Source passage

——

I keep my raw file in a folder called Photography/YEAR/Date-Description

i sync my lighroom with that directory stucture so i get the same stucture in lighroom.

once i worked on the file in lighroom and photoshop,

I export the jpegs in Photography/Completed/YEAR/Date-Description

that way i have the raw file in a location and the finished product on another location.

I keep the same structure on my 2 backup drives.

If i crop a picture and want 3 different cropping. lets say a 5X7 a 8X10 and a 11X14,
i crop them in the size i want using the raw file. and i export the 3 files (create 3 different file for the 3 different crop.

Photography/Completed/YEAR/Date-Description/DSC_5344-5X7.jpeg
Photography/Completed/YEAR/Date-Description/DSC_5344-8X10.jpeg
Photography/Completed/YEAR/Date-Description/DSC_5344-11x14.jpeg

so if the client needs different size for printing. he knows exactly the files in needs to print to the right size.


----------



## Robin Usagani (Jan 6, 2011)

Save your self a headache and spend $300 on Lightroom 3.


----------



## Robin Usagani (Jan 6, 2011)

On the top of that I upload my files to zenfolio.  My clients can print whatever aspect ratio they want.  They can choose how to crop it (I can review it before printing).


----------



## Bulldogg629 (Jan 6, 2011)

ghache - so by saving a JPG from your adjusted RAW without a PSD, you lock in your final photo, granted the RAW holds onto the levels adjustments and such, but if you do any brush work or filters, that all gets flattened in the JPG and if you ever wanted to change that youd have to go back to the original RAW? Granted, its very rarely if ever that I need to go back and do that, so maybe saving a PSD can be skipped.

Schwettylens - I tried Lightroom a while back and I seem to remember thinking it was nice but I still had to send the file over to photoshop to go any heavier editing, where I could also just do the normal editing I was doing in Lightroom anyway. Are there any outstanding features I missed that warrant another look at it?

Thanks for the tips so far


----------



## ghache (Jan 6, 2011)

Bulldogg629 said:


> ghache - so by saving a JPG from your adjusted RAW without a PSD, you lock in your final photo, granted the RAW holds onto the levels adjustments and such, but if you do any brush work or filters, that all gets flattened in the JPG and if you ever wanted to change that youd have to go back to the original RAW? Granted, its very rarely if ever that I need to go back and do that, so maybe saving a PSD can be skipped.
> 
> Schwettylens - I tried Lightroom a while back and I seem to remember thinking it was nice but I still had to send the file over to photoshop to go any heavier editing, where I could also just do the normal editing I was doing in Lightroom anyway. Are there any outstanding features I missed that warrant another look at it?
> 
> Thanks for the tips so far


 
Actually when i open my raw file using photoshop, i work on a new copy that retains all photoshop change aswell.


----------



## Robin Usagani (Jan 6, 2011)

LR is more for workflow.  Yes it can do light edit but it is mostly for workflow.  The following sentence is true:

If you take Lightroom 3 from me, I will quit photography.  I dont think I want to do photography without it.  Just thinking about it is giving me a headache.

——

Record list
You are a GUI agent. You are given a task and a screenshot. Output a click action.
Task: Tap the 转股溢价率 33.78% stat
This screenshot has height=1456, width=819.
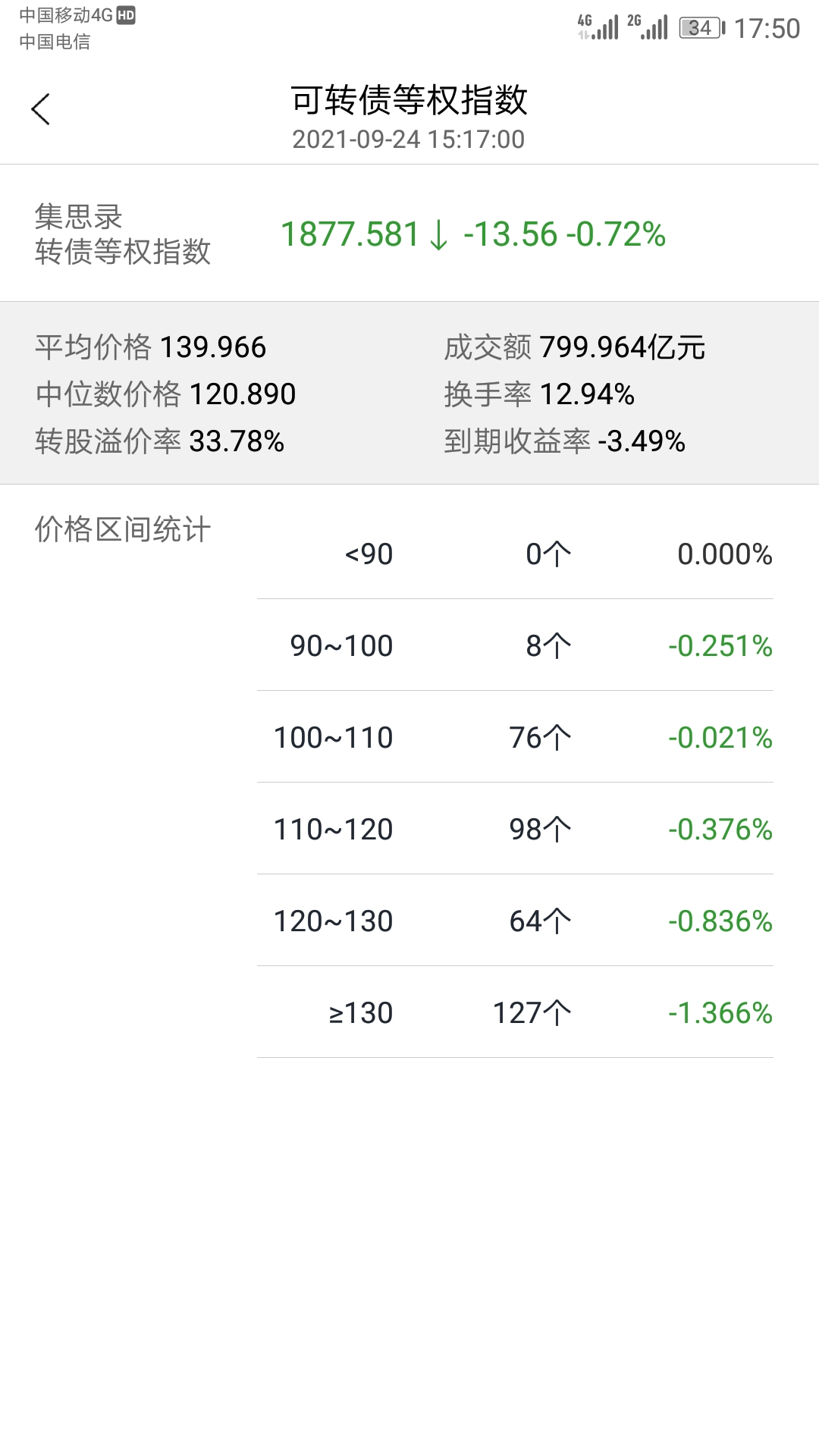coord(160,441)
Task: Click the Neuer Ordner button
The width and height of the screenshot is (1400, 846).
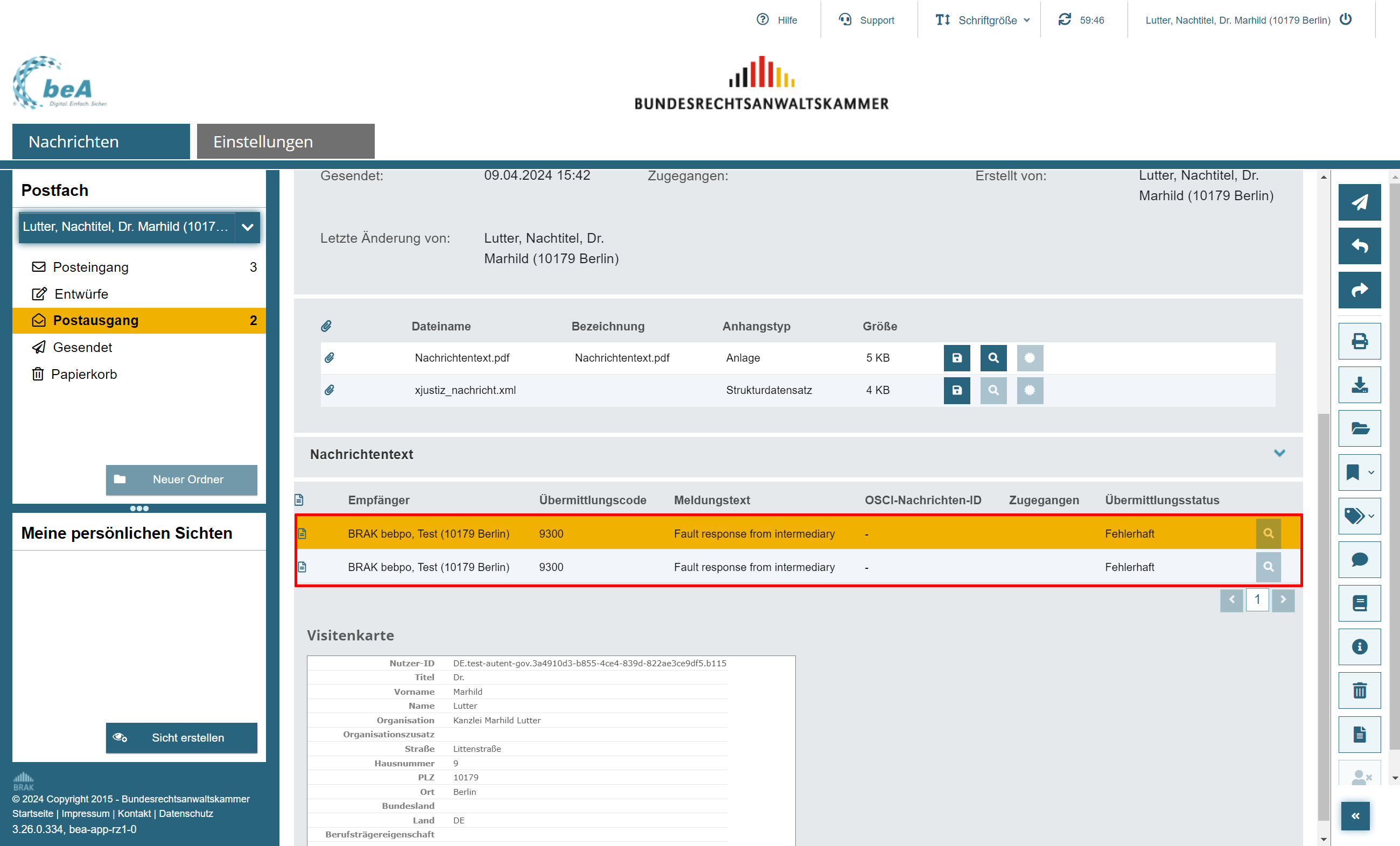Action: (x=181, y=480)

——

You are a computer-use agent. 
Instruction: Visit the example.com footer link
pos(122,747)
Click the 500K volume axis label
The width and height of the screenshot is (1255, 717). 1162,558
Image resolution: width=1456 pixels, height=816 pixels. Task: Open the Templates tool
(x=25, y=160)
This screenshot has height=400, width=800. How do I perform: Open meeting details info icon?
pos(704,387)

——

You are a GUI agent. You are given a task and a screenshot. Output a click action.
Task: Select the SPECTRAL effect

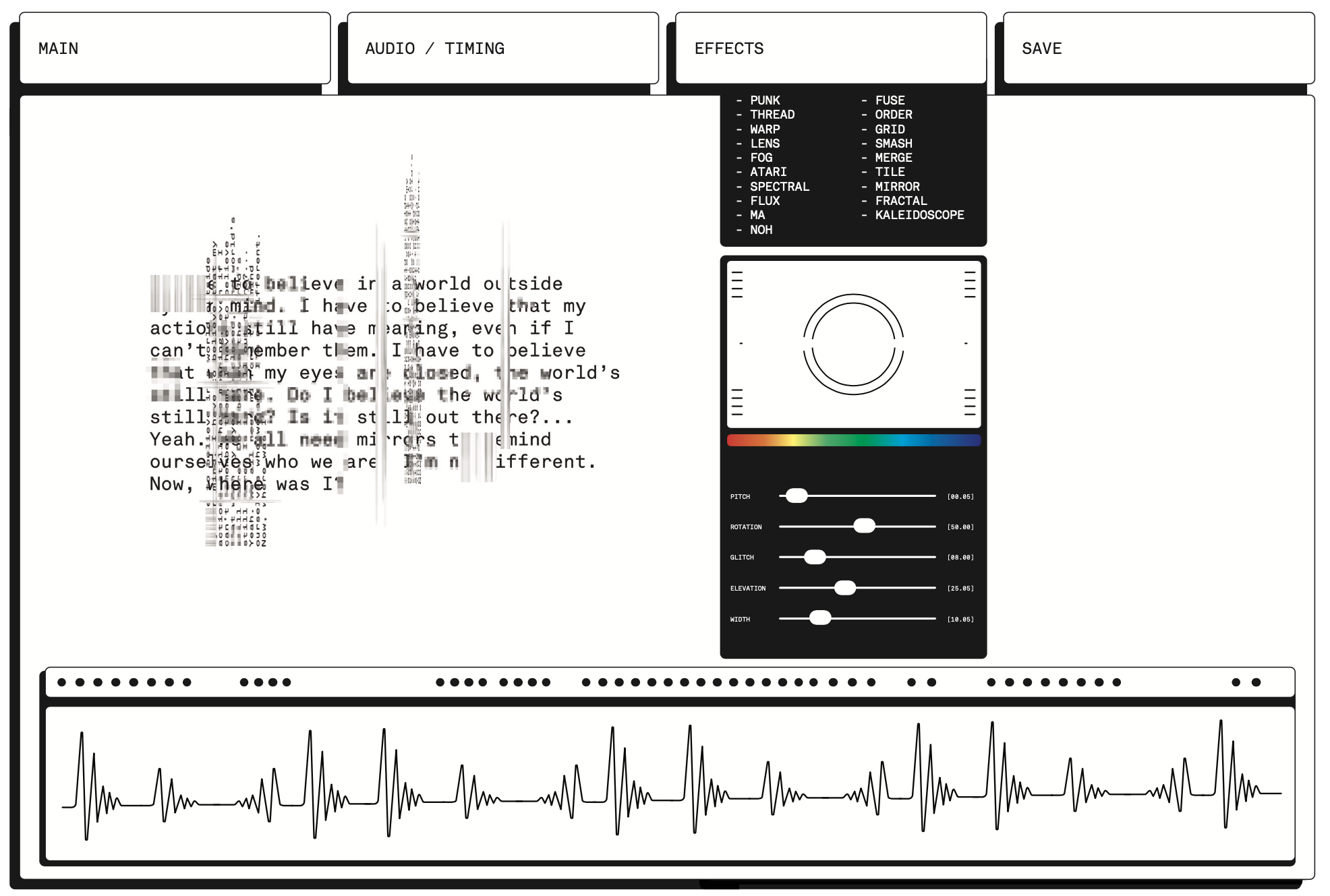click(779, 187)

——

Work to complete
A - In the forum thread, how much does Robin Usagani suggest spending on Lightroom 3?
B - Duplicate the stretch of the forum thread from "I export the jpegs" through "2 backup drives.".
C - List every crop size the forum thread names for the three exported versions of one picture.
The data stand apart from the forum thread and are separate material.

Problem solutions
A - $300

B -
I export the jpegs in Photography/Completed/YEAR/Date-Description

that way i have the raw file in a location and the finished product on another location.

I keep the same structure on my 2 backup drives.

C - 5X7, 8X10, 11X14